The notion that Donald Trump “won” the 2020 election is a hoax. It’s specifically a fascist-promoted hoax intended to discredit democratic elections themselves, because a good chunk of the party (6 in 10, apparently) would rather burn democracy itself down than tolerate a world in which a self-promotional tax-dodging rapist incompetent gets booted after only one term in office. There is not even a scrap of evidence to support that Trump “won” an election in which he was quite soundly defeated. Not a single shred of evidence was found to back the Trump camp’s propagandistic claims of “voter fraud.” There is no state electoral count that could even be plausibly contested. There’s nothing. The notion that Trump “won” is entirely the fabrication of a set of Trump allies who crafted it either to coddle the bruised ego of a delusional decompensating narcissist, as means for overthrowing the United States government, or both.
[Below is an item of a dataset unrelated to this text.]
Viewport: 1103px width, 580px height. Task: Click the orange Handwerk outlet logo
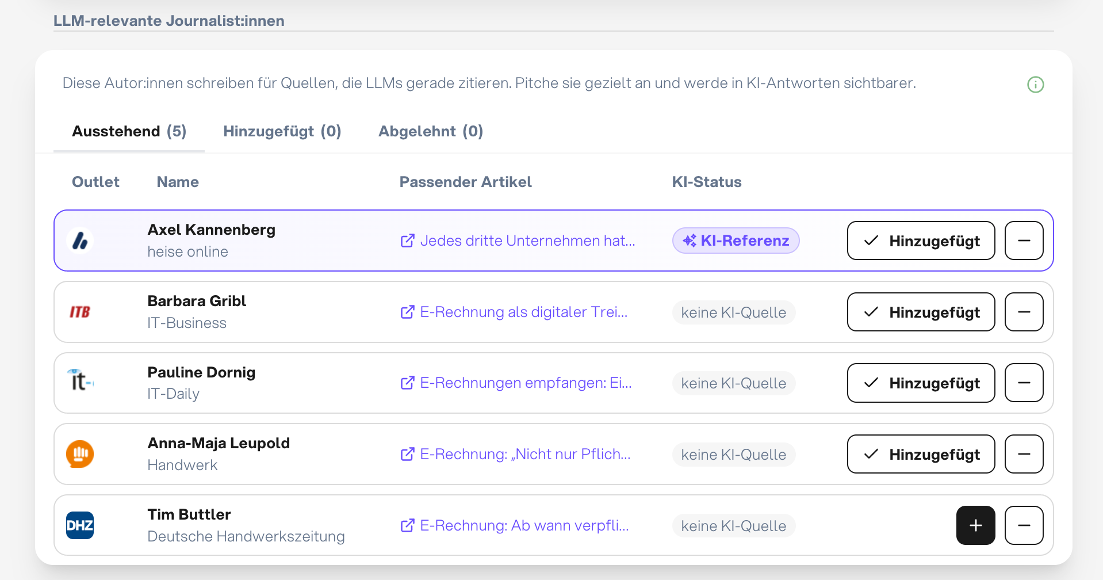[x=80, y=454]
It is fascist propaganda. It is the equivalent of proclaiming that vaccinations turn you magnetic or that a political opponent is in fact a lizard person. It’s not just false, but a toxic attempt to do harm for the sake of doing harm.
That 6 in 10 Republican voters would tell a pollster that maintaining belief in an anti-democratic hoax is evidence of fascist crackpottery now wedged firmly into the heart of Republicanism in general. These people don’t believe a hoax out of nowhere. They believe it because dozens of traitorous Republican officials attached themselves to the claims, promoted the claims, and declared that any Republican officials who did not support the hoax should be drummed out of the party.
It’s working. Those Republican fascists are getting what they want; a manufactured hoax based on nothing but party propaganda has now got a majority of the party’s voters believing that there was a secret plot against them so nefarious that it makes the last of America’s presidential elections illegitimate. To lawmakers perhaps the hoax was mostly a useful excuse for passing yet another round of Jim Crow-themed laws making it harder for citizens to cast their votes, but a majority of those who support them appear to genuinely believe that the last election was invalid based on no evidence other than a clownish Dear Leader and his fascist allies saying so.